__Assigned task__.
Search the data for the string "screenshot" and gather each line it is in.
------ Source records ------
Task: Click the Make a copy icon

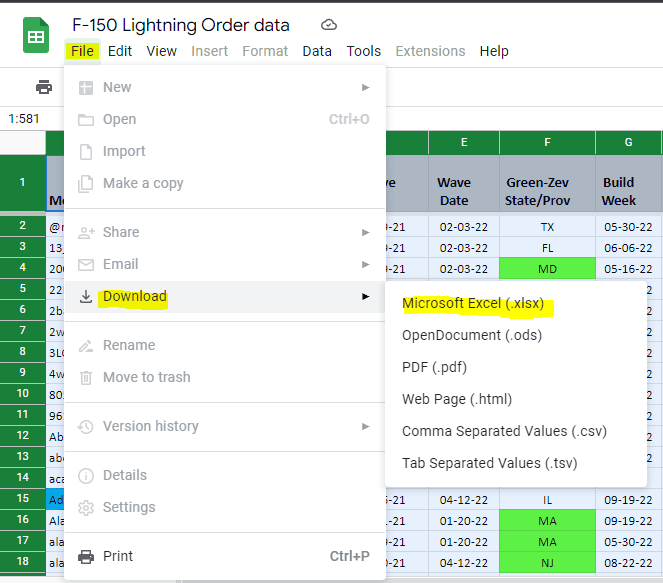Action: tap(86, 183)
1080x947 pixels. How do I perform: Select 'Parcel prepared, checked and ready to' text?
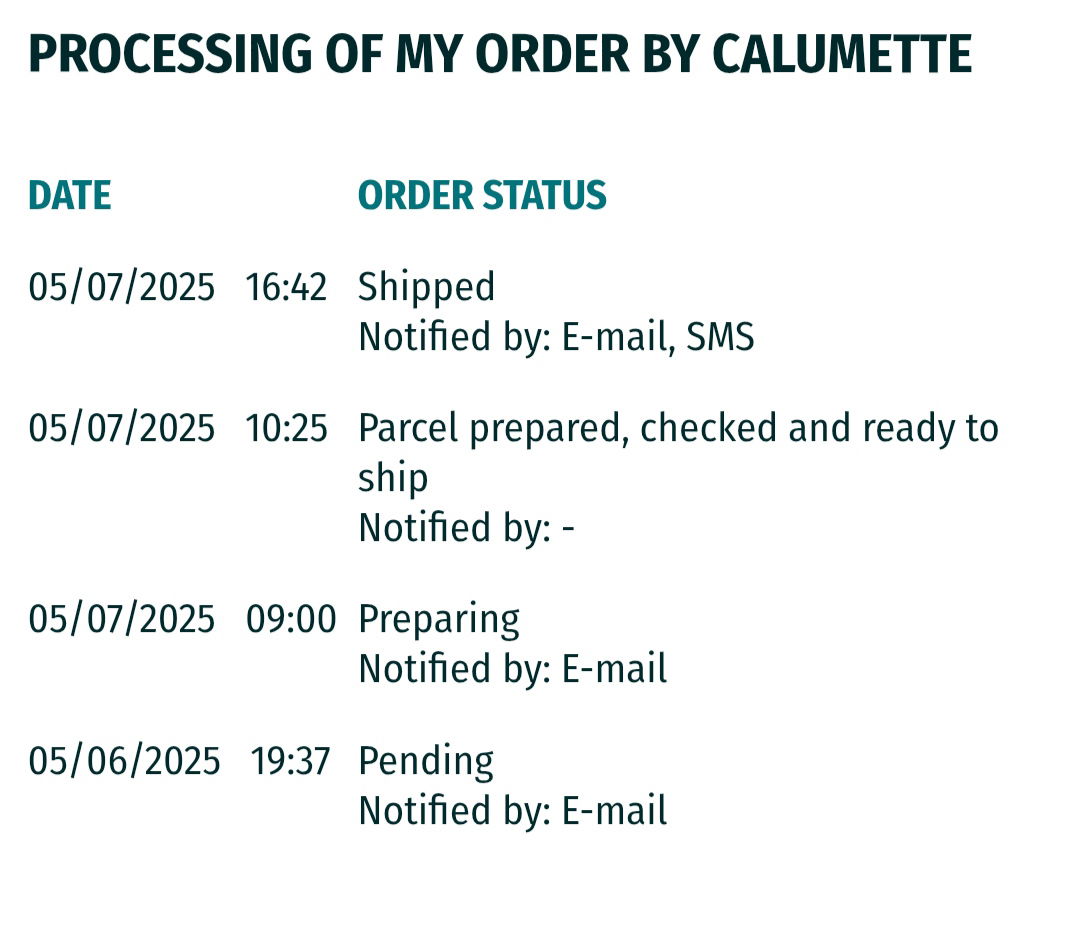(x=678, y=429)
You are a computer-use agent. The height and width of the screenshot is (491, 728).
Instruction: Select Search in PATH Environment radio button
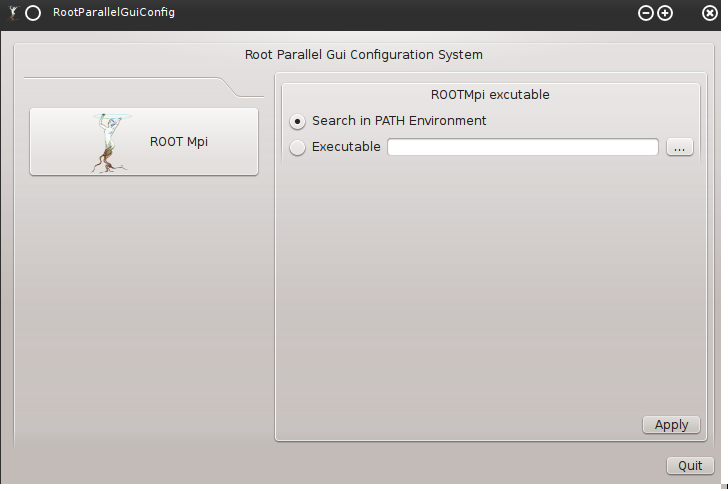(298, 121)
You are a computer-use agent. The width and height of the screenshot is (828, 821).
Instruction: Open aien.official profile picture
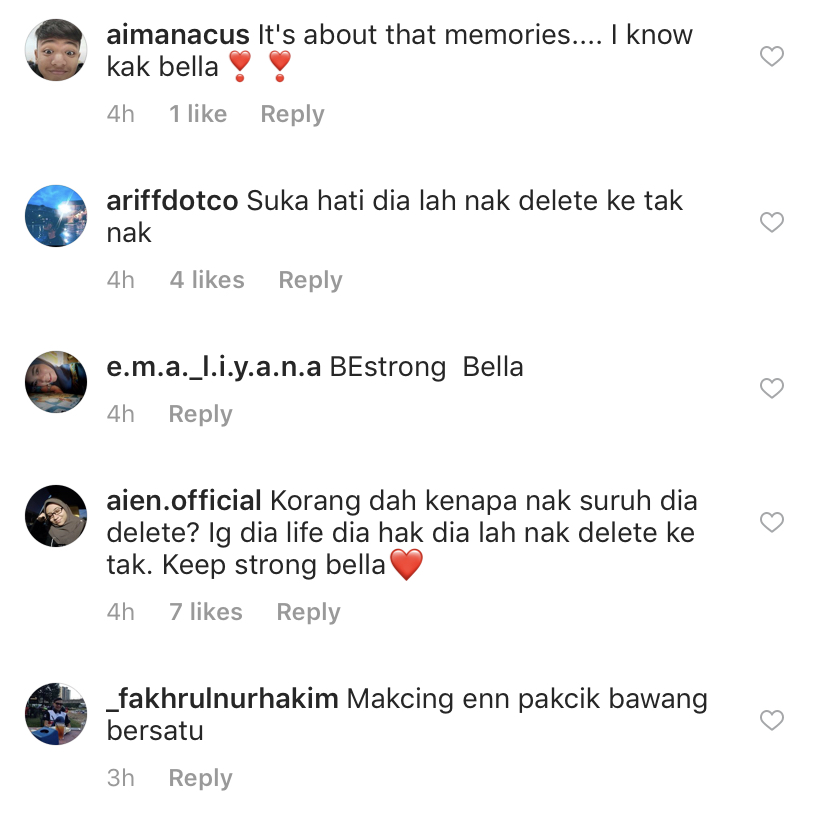tap(56, 516)
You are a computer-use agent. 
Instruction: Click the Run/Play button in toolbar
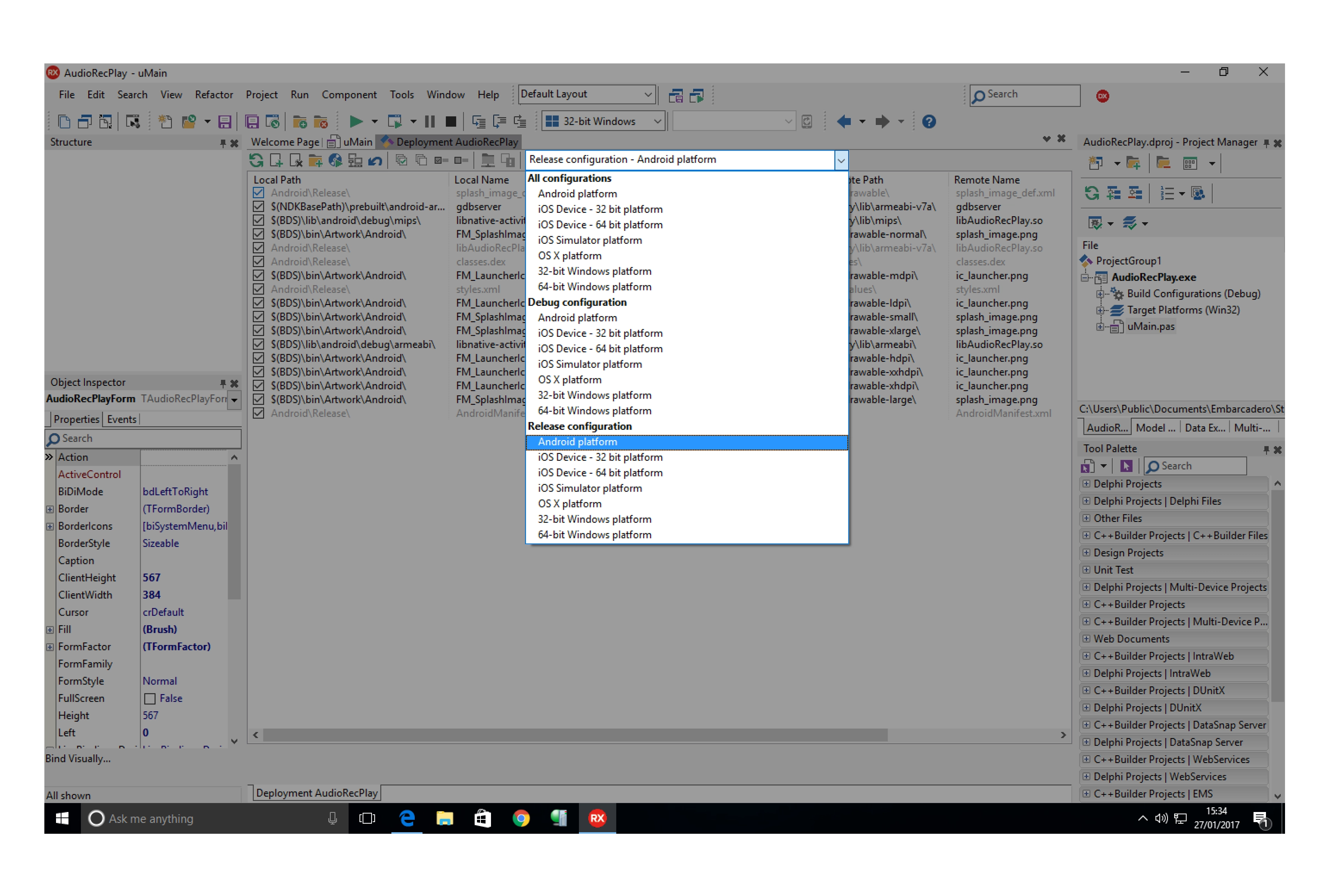point(357,120)
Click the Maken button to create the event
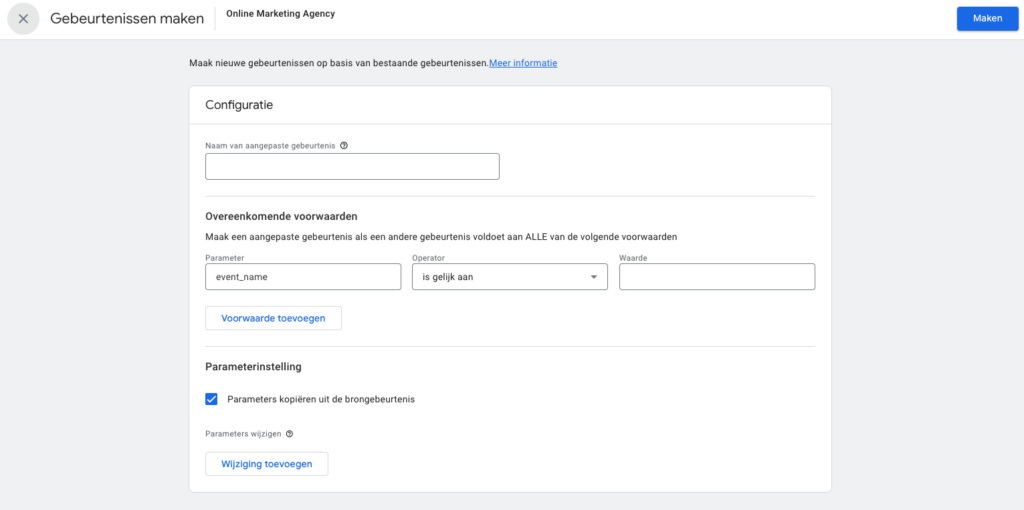The image size is (1024, 510). (987, 18)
------
__Finished exercise__.
You are a computer-use agent. The height and width of the screenshot is (491, 728).
You are a computer-use agent. The width and height of the screenshot is (828, 821).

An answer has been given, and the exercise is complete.